*TEXT*:
--

Feeling the effects of exercise
Regular exercise is the best solution for a healthy body, offering a whole host of short and long term benefits. The main benefits can be split into three areas:
1. Aerobic endurance
2. Strength gains
3. Psychological benefits
Whilst helping to improve your physical shape externally and the health of your body internally, exercise can also have positive effects on your mood, energy levels, sleep quality and combating stress.
How much exercise do I need to do to be healthy?
The benefits of staying active on your life are varied and widespread, but just how much exercise do you really need to feel the benefits?
According to official NHS advice,1 all adults should be engaging in two different types of activity on a weekly basis:
- Aerobic: cycling, walking, jogging, swimming, sports
- Strength: lifting weights, body weight exercises, resistance band work, yoga
It’s recommended to complete 150 minutes of moderate exercise or 75 minutes of vigorous exercise every week. Two sessions of strength training a week are also highly recommended where all the body’s major muscle groups are worked. Strength training is a great way to strengthen muscles and bones, regulate blood sugar levels and blood pressure and maintain a healthy weight.
Do shorter exercise sessions still have health benefits?
Studies have shown that completing less exercise than recommended isn’t a bad thing with plenty of benefits still to be gained.
If a short session sounds more achievable, making them more intense could actually reap the same benefits as a longer, moderate session. High-intensity interval training (HIIT) is a popular way to train your body hard when time is limited.

--

*TASKS*:
A) How many minutes of vigorous exercise per week does the exercise article recommend?
B) Reproduce the stretch of the exercise article from "According to official" through "to be gained.".
The entries have no connection to the exercise article.

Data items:
--

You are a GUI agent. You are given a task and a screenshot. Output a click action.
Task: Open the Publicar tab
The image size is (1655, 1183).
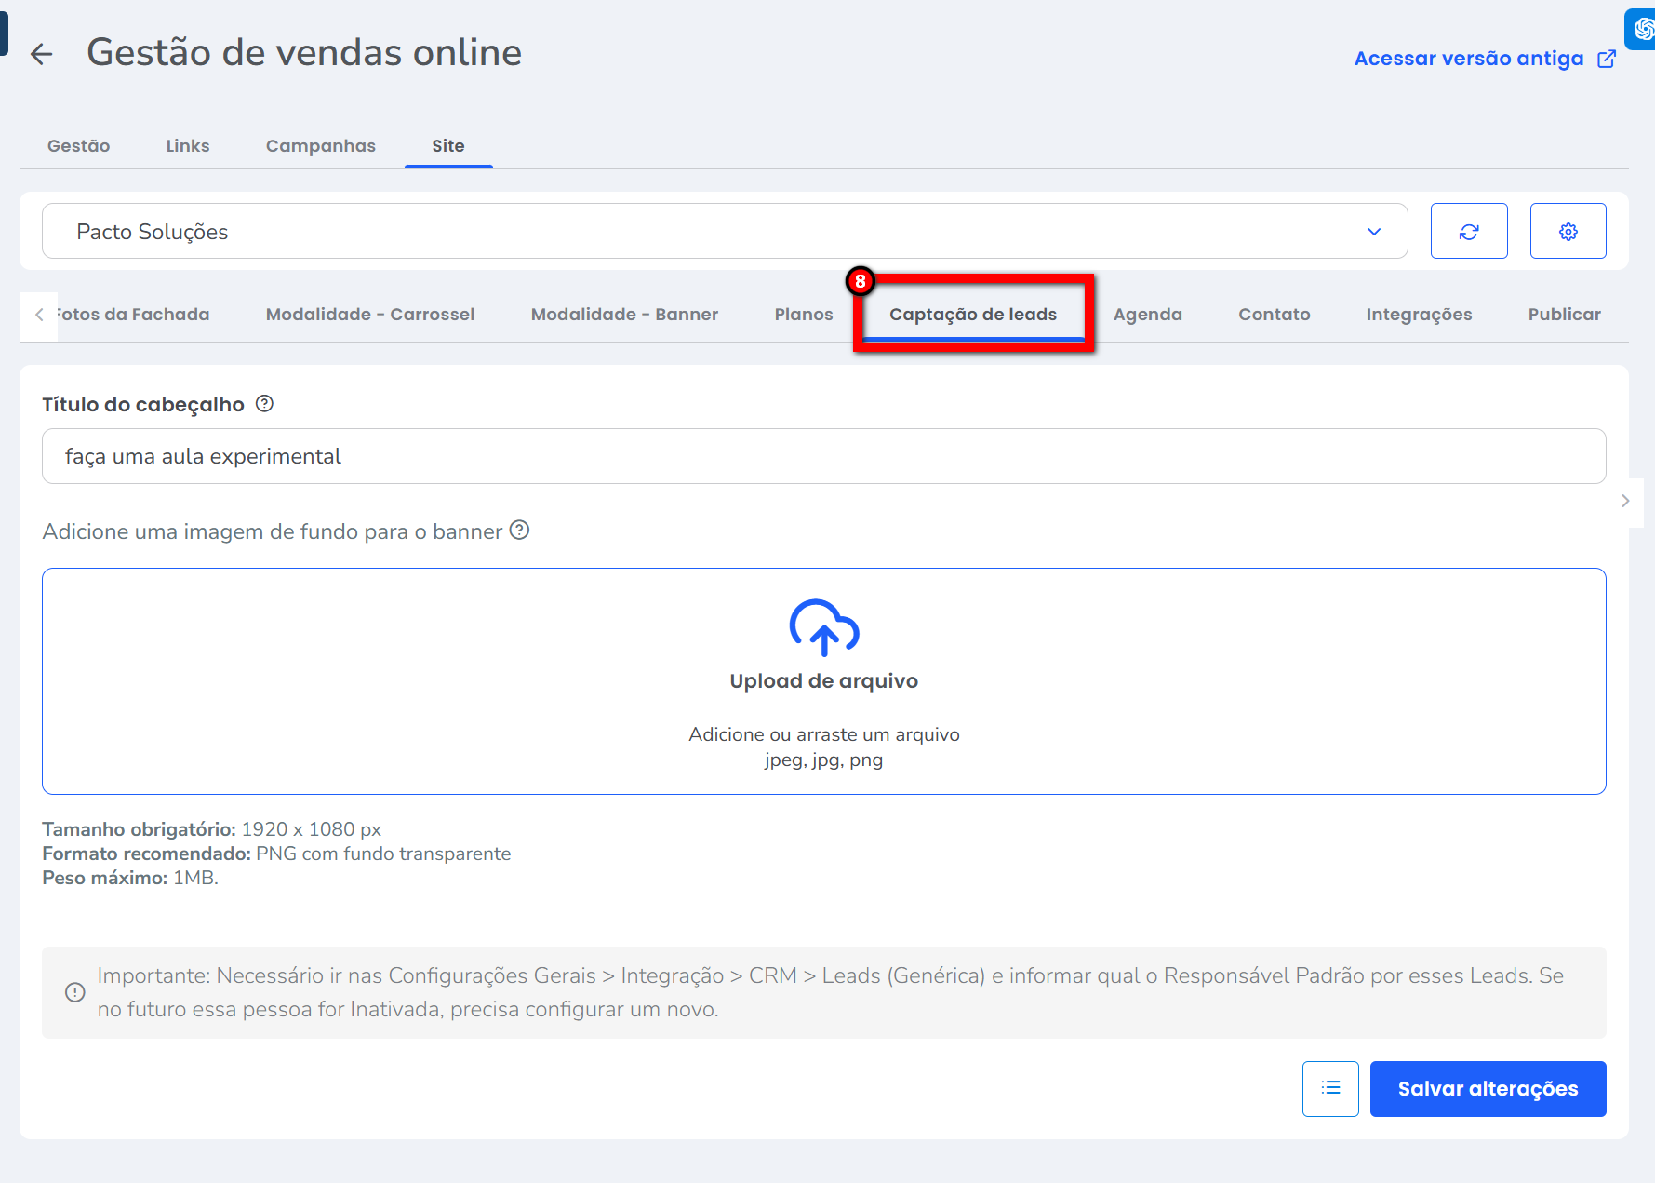coord(1564,315)
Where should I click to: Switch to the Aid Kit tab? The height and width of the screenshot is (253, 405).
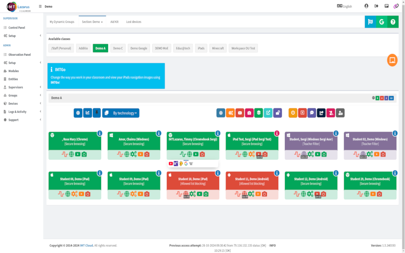(114, 22)
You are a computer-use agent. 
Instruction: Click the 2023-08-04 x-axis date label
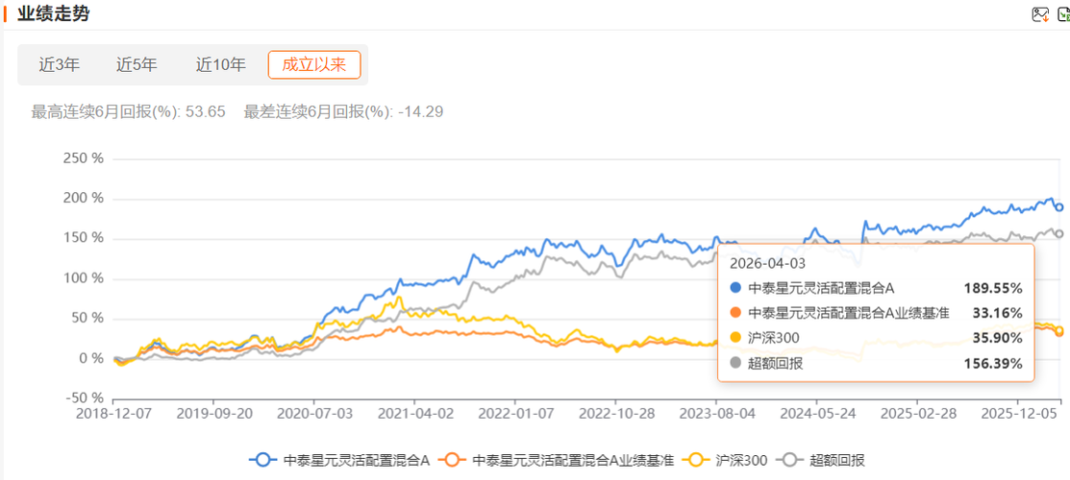[715, 414]
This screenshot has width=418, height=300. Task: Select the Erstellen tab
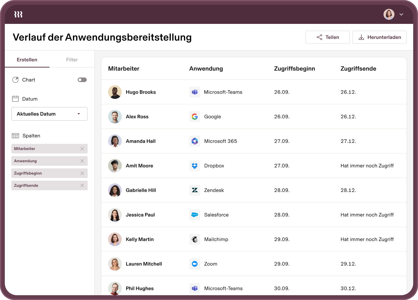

--

*RESPONSES TO THE TASKS*:
A) 75 minutes

B)
According to official NHS advice,1 all adults should be engaging in two different types of activity on a weekly basis:
- Aerobic: cycling, walking, jogging, swimming, sports
- Strength: lifting weights, body weight exercises, resistance band work, yoga
It’s recommended to complete 150 minutes of moderate exercise or 75 minutes of vigorous exercise every week. Two sessions of strength training a week are also highly recommended where all the body’s major muscle groups are worked. Strength training is a great way to strengthen muscles and bones, regulate blood sugar levels and blood pressure and maintain a healthy weight.
Do shorter exercise sessions still have health benefits?
Studies have shown that completing less exercise than recommended isn’t a bad thing with plenty of benefits still to be gained.